**Aim of the task:** Repeat every row below word for word, leaving out the pictures.

Rows from a dataset
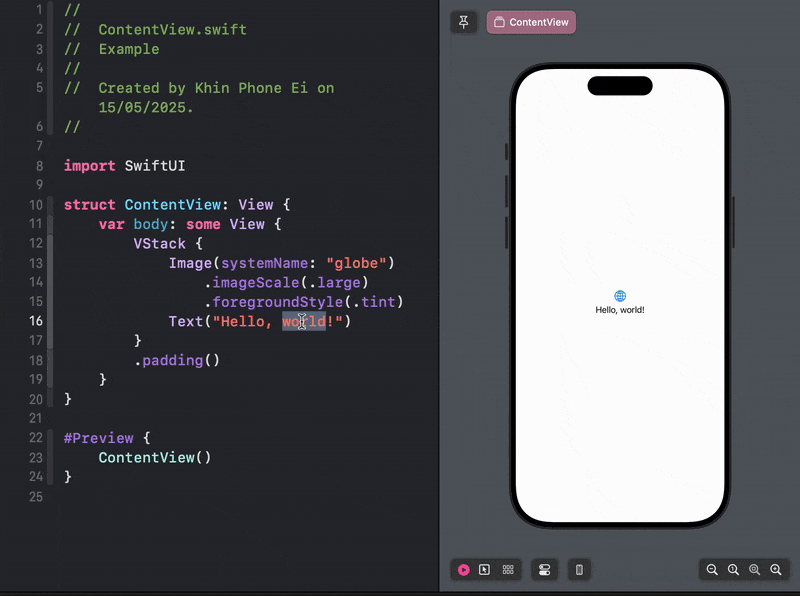Click line number 16 in the gutter
800x596 pixels.
click(36, 321)
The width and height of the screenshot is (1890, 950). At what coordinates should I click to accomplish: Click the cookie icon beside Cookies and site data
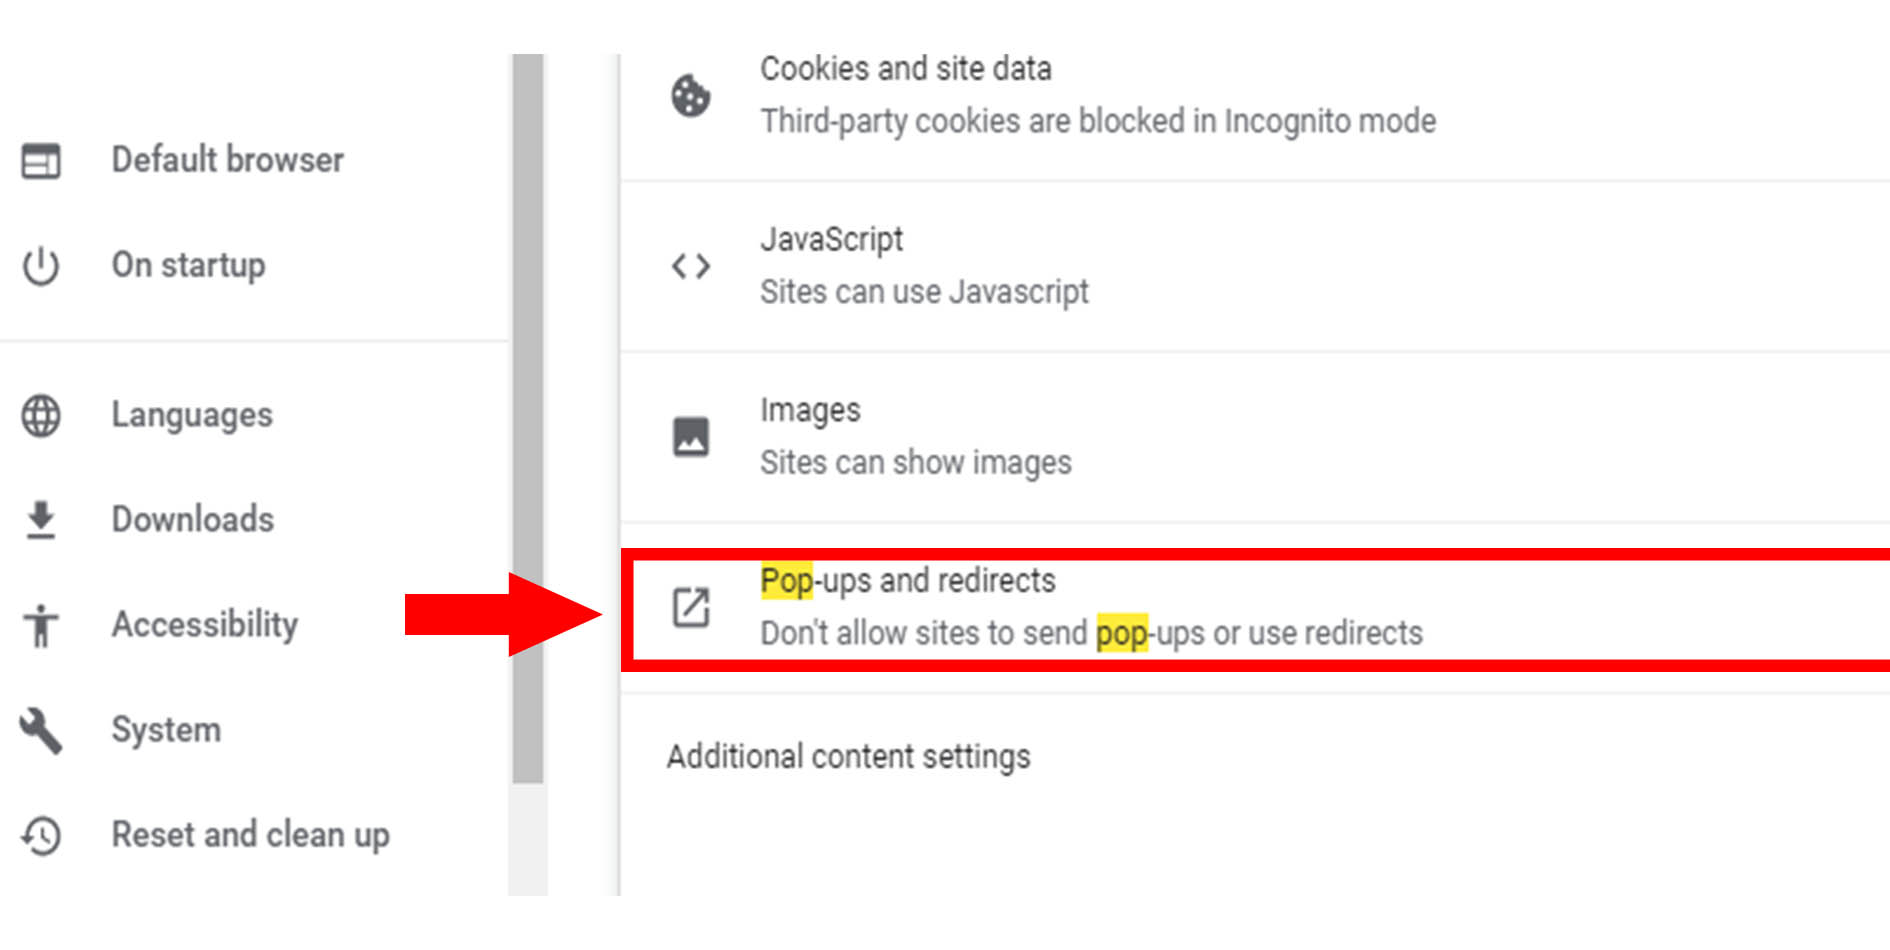click(690, 96)
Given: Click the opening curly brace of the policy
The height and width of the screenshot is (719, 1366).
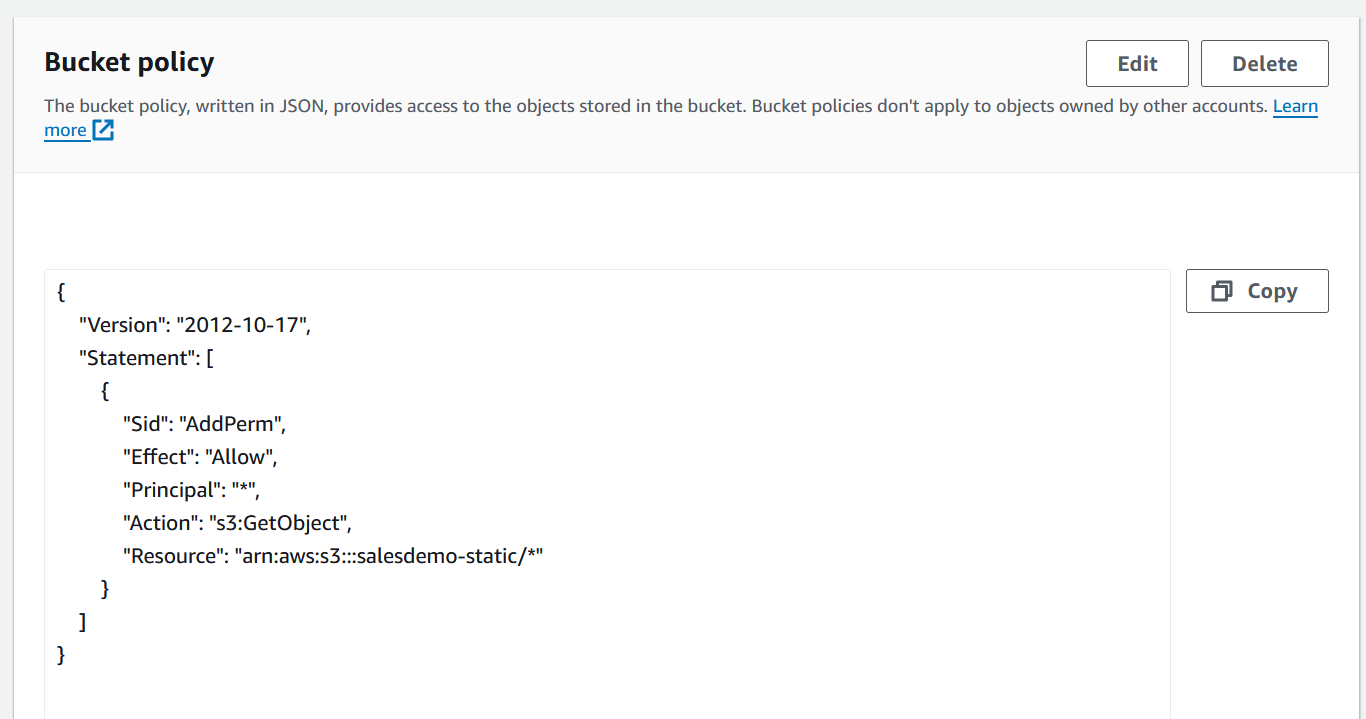Looking at the screenshot, I should tap(61, 292).
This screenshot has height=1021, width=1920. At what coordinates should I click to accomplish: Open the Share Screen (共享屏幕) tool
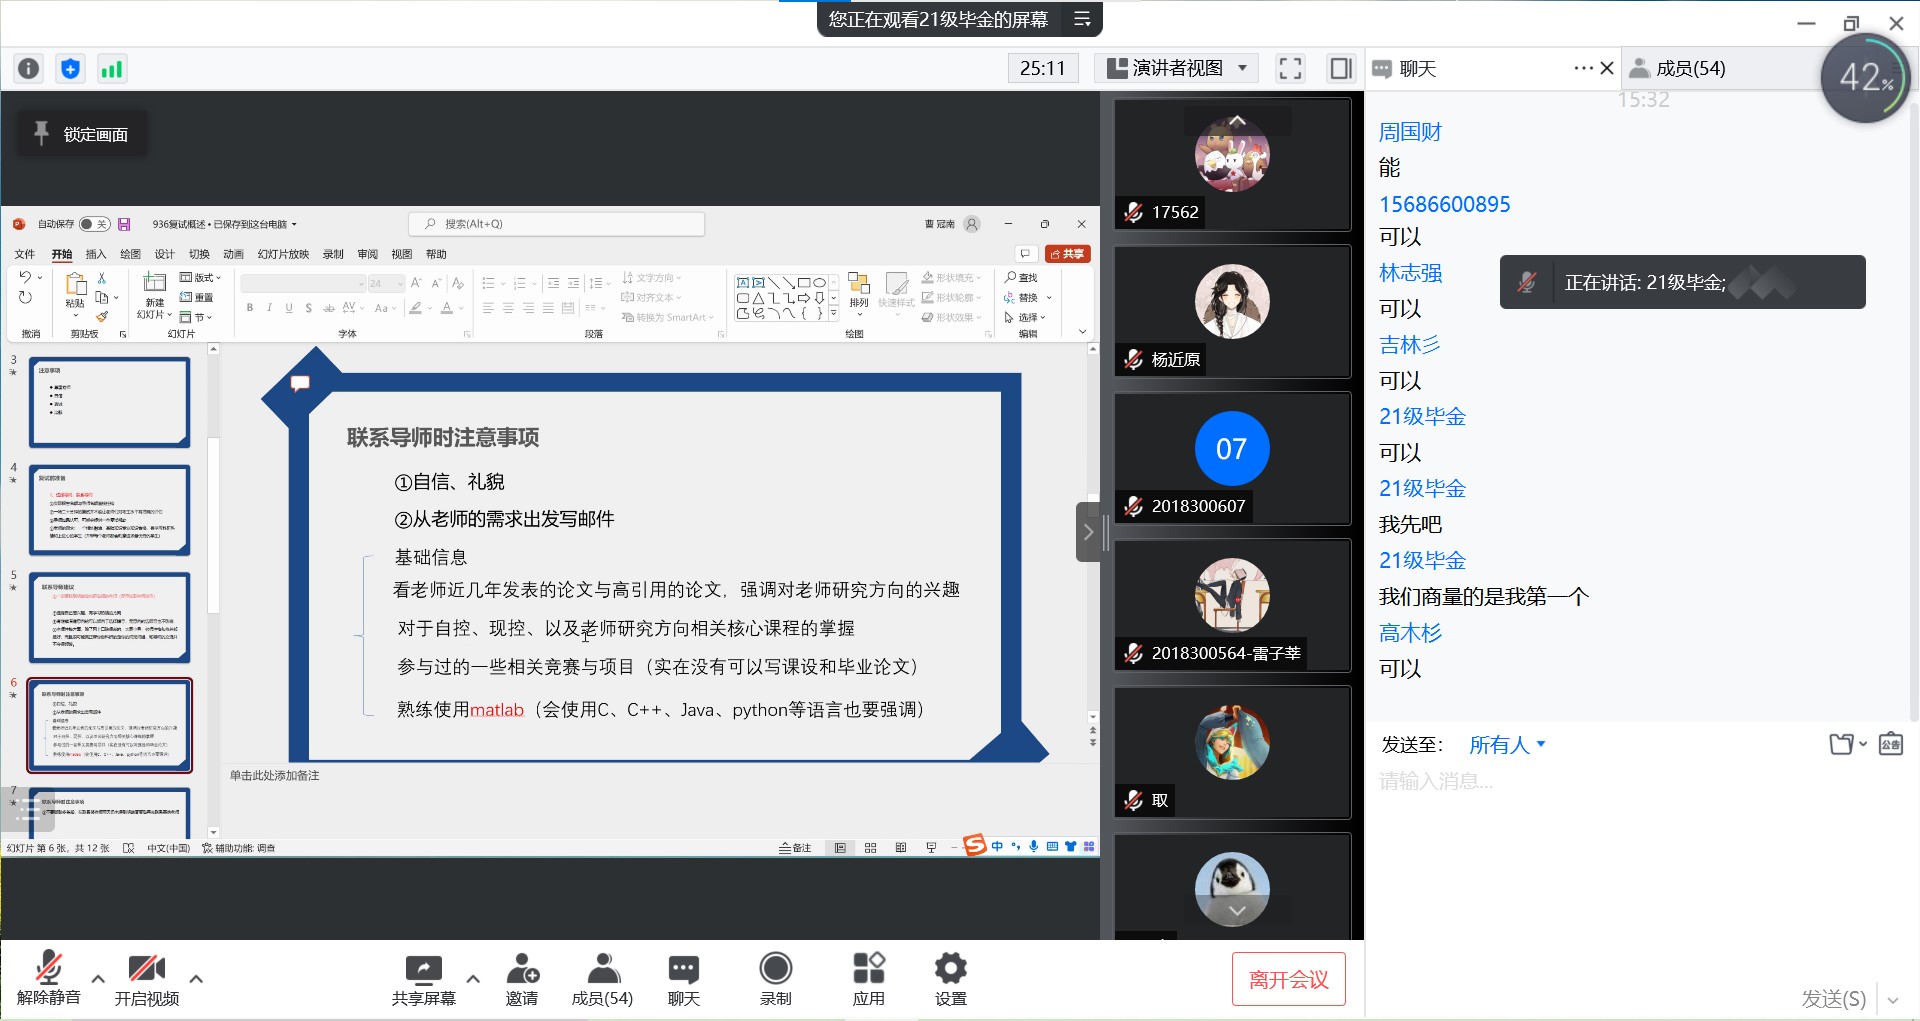click(423, 978)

**Exercise solution:**
Click line number 16 in the gutter
800x596 pixels.
click(36, 321)
The width and height of the screenshot is (1890, 950). At what coordinates should I click to accomplish: Click the cookie icon beside Cookies and site data
click(690, 96)
Given: Click the opening curly brace of the policy
The height and width of the screenshot is (719, 1366).
Looking at the screenshot, I should tap(61, 292).
This screenshot has height=1021, width=1920. At what coordinates should I click to accomplish: Open the Share Screen (共享屏幕) tool
click(423, 978)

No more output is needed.